Impianto Eni in Basilicata, nella falda veleni oltre 2mila volte i limiti

03/06/2017 di Redazione

I dati depositati dall’Eni e resi pubblici dalla Regione Basilicata confermano l’allarme per l’inquinamento in provincia di Potenza legato al centro per il trattamento del petrolio nel territorio di Viggiano (Cova). L’impianto della compagnia italiana avrebbe contaminato acqua e suolo. Nel dettaglio, un documento del colosso italiano sulle fuoriuscite dai serbatoi (nell’area del centro oli tra agosto e novembre 2016 erano finiti 6mila metri quadrati di greggio) parla di un livello di benzene 2mila volte più alto del consentito. Scrivono Antonio Massari e Mariateresa Totaro sul Fatto Quotidiano:

Il 28 marzo scorso veniva rilevato un livello di benzene nelle aree esterne al Centro Olio dell’Eni di Viggiano (Cova) 2.380 volte superiore la soglia consentita. Soglia che invece il primo marzo, nell’area interna all’impianto, superava ben 19 mila volte i limiti. Parliamo di un’area di circa 6 mila metri quadri, grande quasi come un campo da calcio. È in quest’area che, da uno dei serbatoi – come denunciato dal Fatto e da Striscia la Notizia – tra agosto e novembre 2016 fuoriuscirono 400 tonnellate di greggio. Di queste, fa sapere l’azienda, 280 sarebbero state recuperate. Ma i danni restano.

IMPIANTO ENI A VIGGIANO, VELENI NELLA FALDA

Le associazioni ambientaliste ora sono sul piede di guerra e denunciano una contaminazione di acqua e suolo in profondità. Spiegano ancora Massari e Totaro sul Fatto:

Sempre nel documento si legge come a inquinare acque e sottosuolo intorno al Cova ci sarebbe anche l’m,p-Xilene, un idrocarburo aromatico: in uno dei campionamenti risulta 39 volte la soglia, gli idrocarburi totali invece la superano di 5 volte. Le perforazioni nel sottosuolo attraverso cui viene monitorata la falda, fotografano una situazione preoccupante. A partire dai livelli di toluene. Nel comunicato si legge infatti che l’idrocarburo aromatico, classificato come sostanza nociva e facilmente infiammabile, supera di 20 volte i livelli consentiti (campione del 19 marzo). Anche Arpab –Agenzia regionale per l’Ambiente della Basilicata – dal 9 marzo al 15 aprile, rileva che i campioni delle acque sotterranee registrano un livello di manganese nelle aree esterne al Cova quasi 12 mila volte i limiti consentiti. Nello stesso punto gli idrocarburi, invece, superano di 9.800 volte la soglia.

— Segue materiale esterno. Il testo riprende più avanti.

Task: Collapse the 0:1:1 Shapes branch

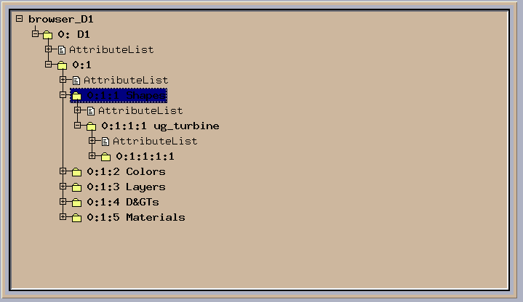Action: click(x=63, y=95)
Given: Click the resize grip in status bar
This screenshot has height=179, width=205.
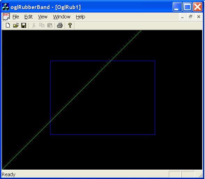Looking at the screenshot, I should (200, 175).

Il Cova è fermo dal 18 aprile, dopo una delibera della giunta regionale lucana, a fronte di «inadempienze» e «ritardi» dell’Eni. Secondo la compagnia «i dati riportati sono superati» e le concentrazioni dei contaminanti «in drastica diminuzione» l’m,p_Xilene si sarebbe ridotto del 98% al primo aprile). La compagnia fa sapere anche che «non si e verificata alcuna contaminazione di falde acquifere al di fuori dell’area industriale grazie alle barriere idrauliche e all’efficacia degli interventi realizzati».